What the task asks: Using the entries that follow, write out the line containing "Share this listing via share icon", the line containing "Task: Open アダプターのオプションを変更する", and every line between them, exactly and nothing else.

Start of Block

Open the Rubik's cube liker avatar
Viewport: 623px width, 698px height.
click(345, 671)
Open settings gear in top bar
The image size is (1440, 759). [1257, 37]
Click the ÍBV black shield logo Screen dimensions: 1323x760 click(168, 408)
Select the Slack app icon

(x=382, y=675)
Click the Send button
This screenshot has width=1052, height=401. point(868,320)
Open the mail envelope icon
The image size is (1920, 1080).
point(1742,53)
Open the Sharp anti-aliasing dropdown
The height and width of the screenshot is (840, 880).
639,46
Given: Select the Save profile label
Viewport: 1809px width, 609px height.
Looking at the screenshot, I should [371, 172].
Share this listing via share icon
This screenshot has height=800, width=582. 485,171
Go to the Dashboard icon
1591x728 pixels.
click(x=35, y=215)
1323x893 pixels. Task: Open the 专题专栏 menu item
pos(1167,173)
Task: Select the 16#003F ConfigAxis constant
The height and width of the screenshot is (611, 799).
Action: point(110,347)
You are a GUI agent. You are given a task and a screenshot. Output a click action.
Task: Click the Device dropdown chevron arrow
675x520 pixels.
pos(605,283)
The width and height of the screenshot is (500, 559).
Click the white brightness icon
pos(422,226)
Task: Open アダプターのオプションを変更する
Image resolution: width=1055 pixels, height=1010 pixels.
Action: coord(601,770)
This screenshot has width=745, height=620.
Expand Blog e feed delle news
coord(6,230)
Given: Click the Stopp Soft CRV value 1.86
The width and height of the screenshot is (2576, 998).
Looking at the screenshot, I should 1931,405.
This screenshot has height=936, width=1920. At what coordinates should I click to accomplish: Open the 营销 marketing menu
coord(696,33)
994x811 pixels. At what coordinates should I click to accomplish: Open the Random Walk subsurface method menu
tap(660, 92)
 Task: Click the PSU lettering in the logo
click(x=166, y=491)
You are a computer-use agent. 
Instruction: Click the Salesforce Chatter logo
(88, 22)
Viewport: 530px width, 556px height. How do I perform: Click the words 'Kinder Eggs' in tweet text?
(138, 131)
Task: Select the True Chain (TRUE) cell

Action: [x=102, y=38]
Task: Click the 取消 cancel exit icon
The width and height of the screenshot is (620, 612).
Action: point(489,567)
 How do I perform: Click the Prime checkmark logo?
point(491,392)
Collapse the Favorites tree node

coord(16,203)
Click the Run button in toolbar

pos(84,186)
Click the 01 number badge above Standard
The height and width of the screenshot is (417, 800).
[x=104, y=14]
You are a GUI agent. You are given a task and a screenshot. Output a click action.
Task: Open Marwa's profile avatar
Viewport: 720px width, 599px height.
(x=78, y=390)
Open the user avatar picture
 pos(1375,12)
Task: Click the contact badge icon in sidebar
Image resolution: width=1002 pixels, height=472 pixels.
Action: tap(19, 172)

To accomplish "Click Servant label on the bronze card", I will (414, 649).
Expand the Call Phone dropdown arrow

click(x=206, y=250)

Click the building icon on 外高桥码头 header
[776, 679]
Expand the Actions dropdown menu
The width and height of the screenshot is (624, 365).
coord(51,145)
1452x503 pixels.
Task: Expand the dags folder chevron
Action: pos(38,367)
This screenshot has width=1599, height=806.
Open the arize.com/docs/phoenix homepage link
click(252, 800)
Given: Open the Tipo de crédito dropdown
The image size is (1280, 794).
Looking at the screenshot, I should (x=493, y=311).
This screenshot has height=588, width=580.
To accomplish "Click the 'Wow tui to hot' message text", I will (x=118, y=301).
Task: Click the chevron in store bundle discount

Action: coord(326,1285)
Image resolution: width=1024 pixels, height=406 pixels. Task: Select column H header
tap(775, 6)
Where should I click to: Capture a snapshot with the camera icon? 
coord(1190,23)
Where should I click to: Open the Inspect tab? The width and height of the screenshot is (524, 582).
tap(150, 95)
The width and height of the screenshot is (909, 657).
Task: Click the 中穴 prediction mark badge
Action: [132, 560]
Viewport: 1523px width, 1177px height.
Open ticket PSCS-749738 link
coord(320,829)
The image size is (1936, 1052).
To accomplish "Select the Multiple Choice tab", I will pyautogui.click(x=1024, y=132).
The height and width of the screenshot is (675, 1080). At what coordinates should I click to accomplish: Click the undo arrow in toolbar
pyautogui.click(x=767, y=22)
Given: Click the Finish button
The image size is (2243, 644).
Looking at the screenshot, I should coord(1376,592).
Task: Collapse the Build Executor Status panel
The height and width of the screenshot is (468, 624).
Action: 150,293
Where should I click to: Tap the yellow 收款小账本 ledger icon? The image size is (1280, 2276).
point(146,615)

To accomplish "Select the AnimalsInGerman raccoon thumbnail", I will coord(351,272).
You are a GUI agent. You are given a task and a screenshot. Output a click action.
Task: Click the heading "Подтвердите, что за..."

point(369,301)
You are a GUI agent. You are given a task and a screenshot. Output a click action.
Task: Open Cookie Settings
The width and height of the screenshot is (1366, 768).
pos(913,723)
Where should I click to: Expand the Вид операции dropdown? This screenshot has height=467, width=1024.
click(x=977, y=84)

End of Block

Answer space:
Share this listing via share icon
This screenshot has height=800, width=582. 485,171
Go to the Dashboard icon
1591x728 pixels.
click(x=35, y=215)
1323x893 pixels. Task: Open the 专题专栏 menu item
pos(1167,173)
Task: Select the 16#003F ConfigAxis constant
The height and width of the screenshot is (611, 799).
Action: point(110,347)
You are a GUI agent. You are given a task and a screenshot. Output a click action.
Task: Click the Device dropdown chevron arrow
675x520 pixels.
pos(605,283)
The width and height of the screenshot is (500, 559).
Click the white brightness icon
pos(422,226)
Task: Open アダプターのオプションを変更する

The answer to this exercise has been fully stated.